Refugees From C.A.R. Receive Food Vouchers In Chad

In Chad, WFP has started voucher distribution to Central African refugees and repatriates. In total, more than 90,000 have crossed the border between the two countries.Vouchers are the preferred modality—when local markets are sufficiently stocked—for responding quickly to a sudden increase in humanitarian needs.

At the end of March, WFP began the first large-scale distributions of food vouchers to respond quickly and effectively to the growing humanitarian needs of people that have fled the Central African Republic (CAR).
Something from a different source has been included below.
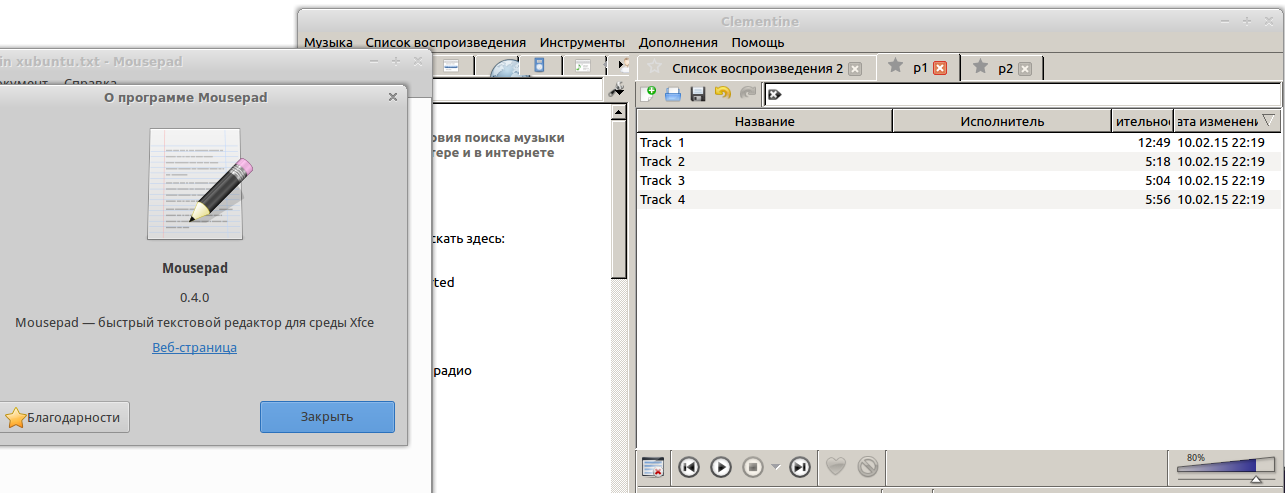Save the playlist using the floppy icon

coord(697,94)
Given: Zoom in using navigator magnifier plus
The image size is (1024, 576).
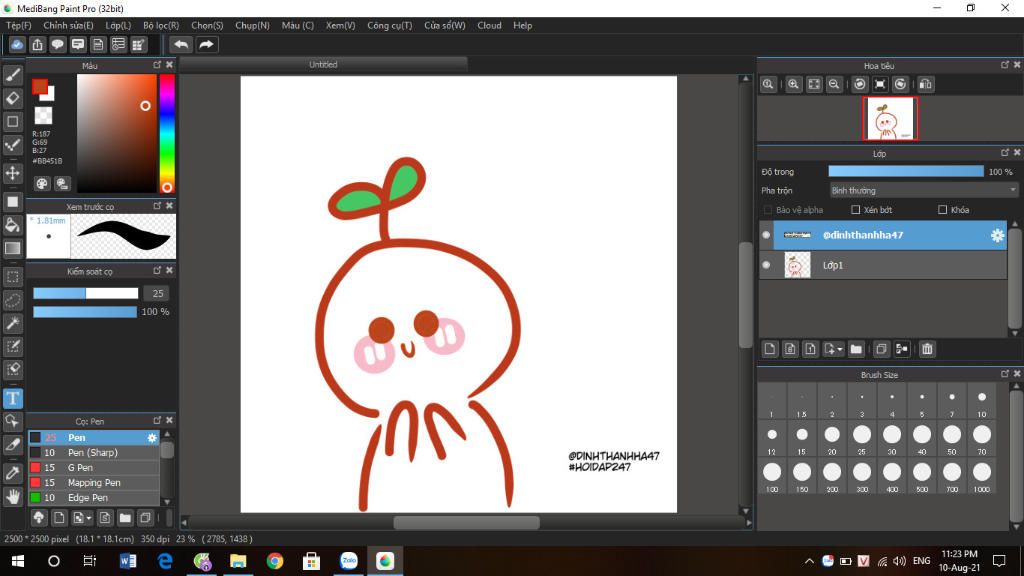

WFP plans to provide vouchers to 53,000 people -- both refugees from Central African Republic and Chadian families who had been living in CAR but have now returned, in order to escape the widespread violence. In total, more than 90,000 people have crossed the border between the two countries.

Most of the arrivals are Chadian. They need immediate assistance because they no longer have ties to their native country and do not benefit from a strong support system. In addition, they are arriving in areas already struggling with the threat of hunger.

“We fled CAR in a hurry with nothing and arrived in Chad very worried. But when we arrived at the transit sites, we discovered that WFP was distributing vouchers. Now we have less to worry about. At least we know that our children won’t go to bed hungry,” says a father of six children in the Doyaba transit center. 

Vouchers for food

Beneficiaries receive vouchers that can be exchanged for certain food items at participating shops. WFP works with NGOs and store owners at the different sites to facilitate these exchanges. 

The first distribution, which took place in the South of Chad, covered needs for one month and went very well. Families appreciated being able to choose what to buy and where to buy it. There are several stores that they can visit, according to their preferences and needs. 

When local markets are sufficiently stocked, vouchers are an excellent way of responding quickly to humanitarian needs. Trucking in food supplies in the traditional way can take a long time, especially when roads are blocked or there are other logistical obstacles.

WFP plans to continue using this form of assistance to support a range of vulnerable people in 2014. they will include Chadian families that struggle to find enough nutritious food during the 'lean season' during the summer. 
The situation remains serious, officials note. WFP urgently requires new funds to purchase supplies and continue the voucher programme in the south of Chad.